■ Task item:
Write out exactly, with both ends included, the lines that run from the line containing "Image resolution: width=610" to the end of the entries. Pictures are not part of the answer.

(Extracted records)
>>>
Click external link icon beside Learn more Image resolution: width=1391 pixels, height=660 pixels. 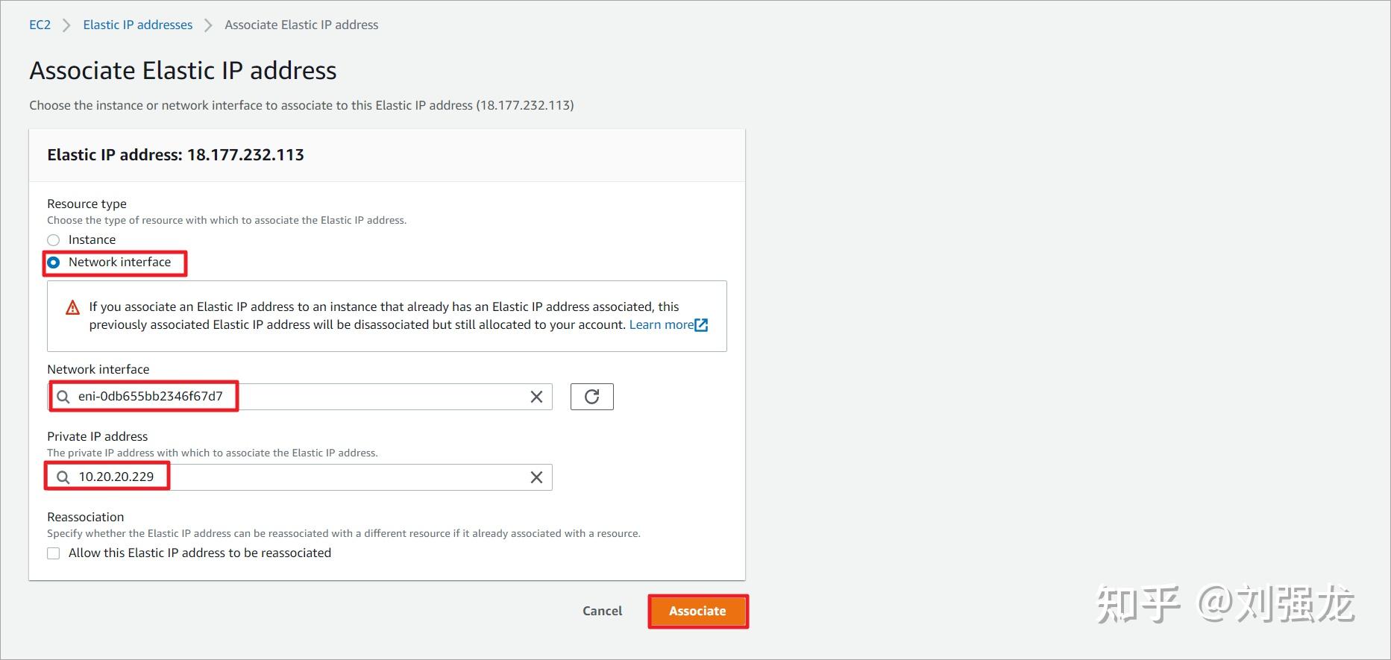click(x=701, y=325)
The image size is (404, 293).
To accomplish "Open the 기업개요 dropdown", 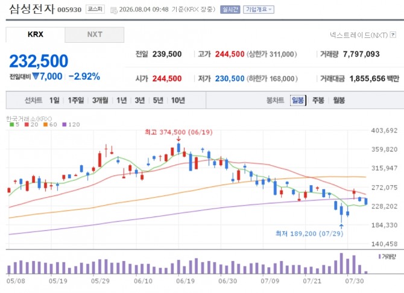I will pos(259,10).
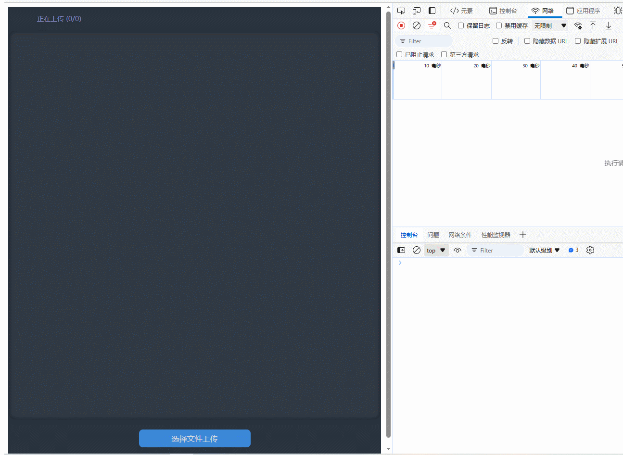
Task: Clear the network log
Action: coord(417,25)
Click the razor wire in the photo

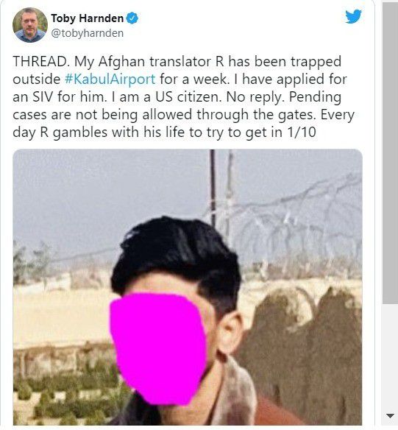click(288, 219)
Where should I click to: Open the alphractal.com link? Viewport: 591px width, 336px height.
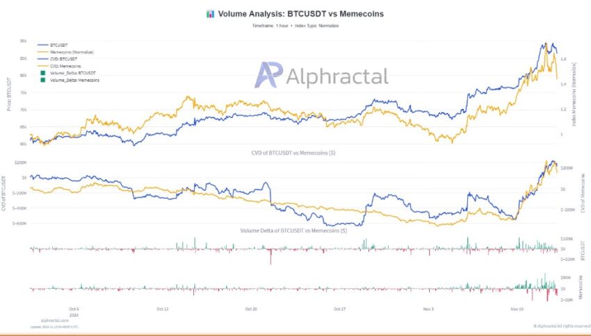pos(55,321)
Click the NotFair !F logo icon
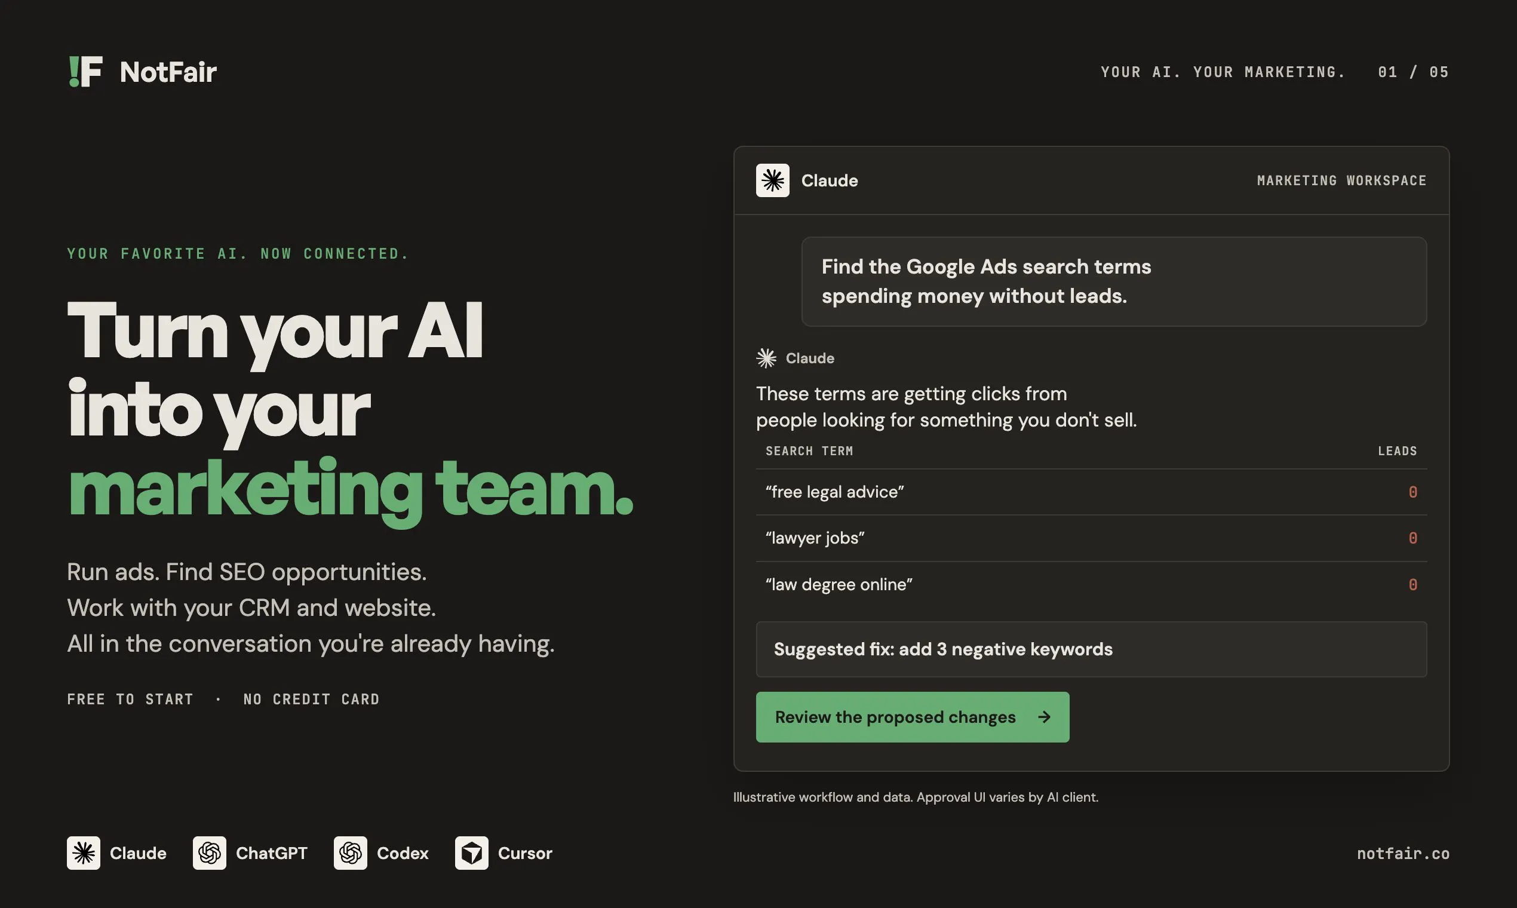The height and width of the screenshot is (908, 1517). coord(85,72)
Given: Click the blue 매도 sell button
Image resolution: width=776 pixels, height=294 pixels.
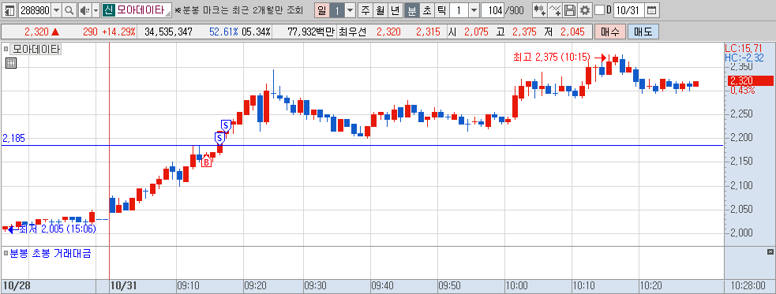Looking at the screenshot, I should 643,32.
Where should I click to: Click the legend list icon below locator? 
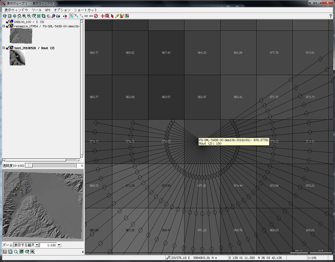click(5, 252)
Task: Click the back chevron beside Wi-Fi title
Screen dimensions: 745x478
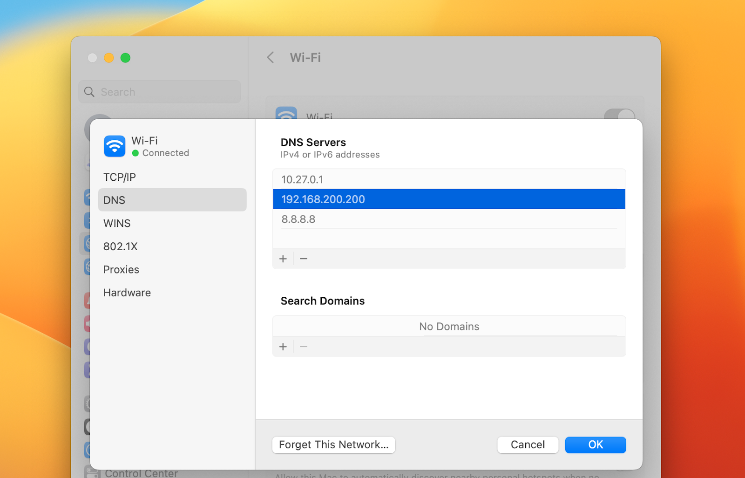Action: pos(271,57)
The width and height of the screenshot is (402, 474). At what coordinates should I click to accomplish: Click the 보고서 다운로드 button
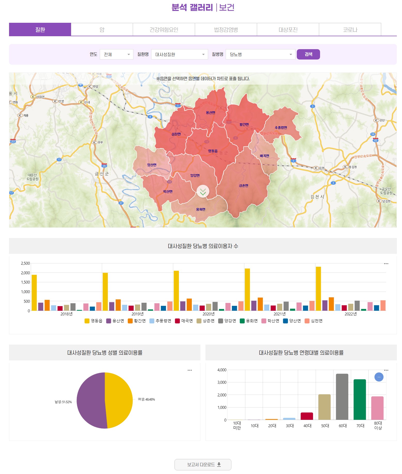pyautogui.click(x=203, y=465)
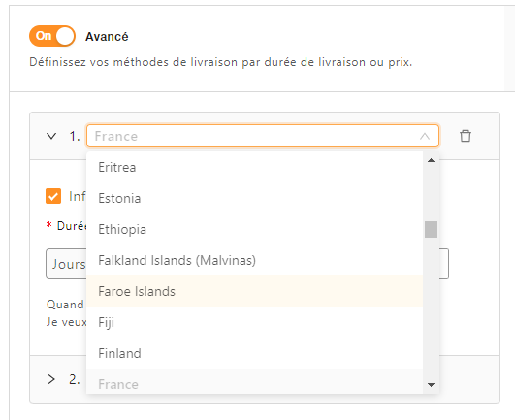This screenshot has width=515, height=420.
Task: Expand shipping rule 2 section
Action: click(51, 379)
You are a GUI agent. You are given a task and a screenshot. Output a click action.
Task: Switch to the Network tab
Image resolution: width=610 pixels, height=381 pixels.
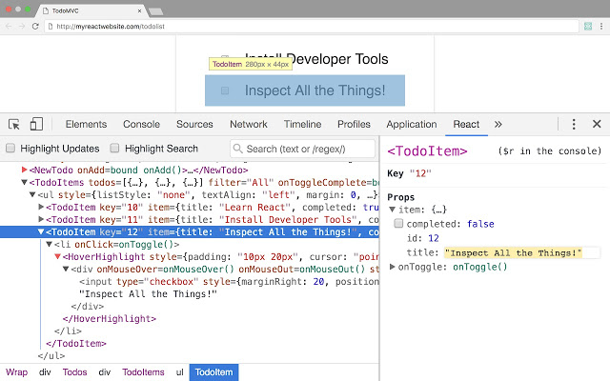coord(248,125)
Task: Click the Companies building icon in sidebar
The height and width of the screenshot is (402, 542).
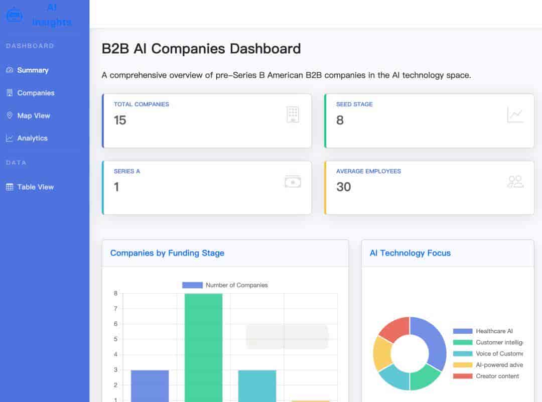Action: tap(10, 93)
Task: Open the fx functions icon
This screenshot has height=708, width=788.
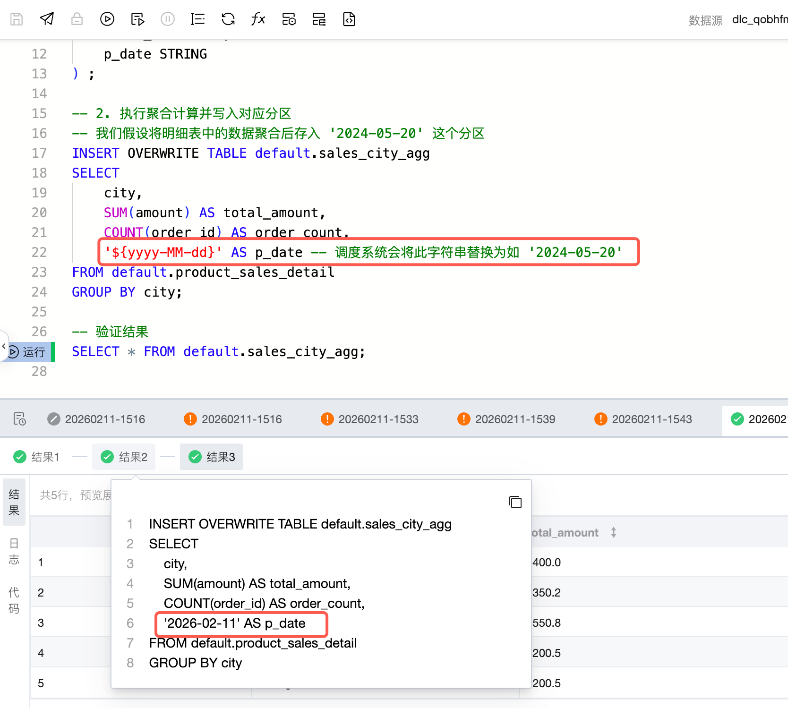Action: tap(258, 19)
<<<
■ Solution for this task:
Image resolution: width=610 pixels, height=381 pixels.
coord(248,125)
Task: Click the Companies building icon in sidebar
The height and width of the screenshot is (402, 542).
Action: tap(10, 93)
Task: Open the fx functions icon
This screenshot has height=708, width=788.
Action: tap(258, 19)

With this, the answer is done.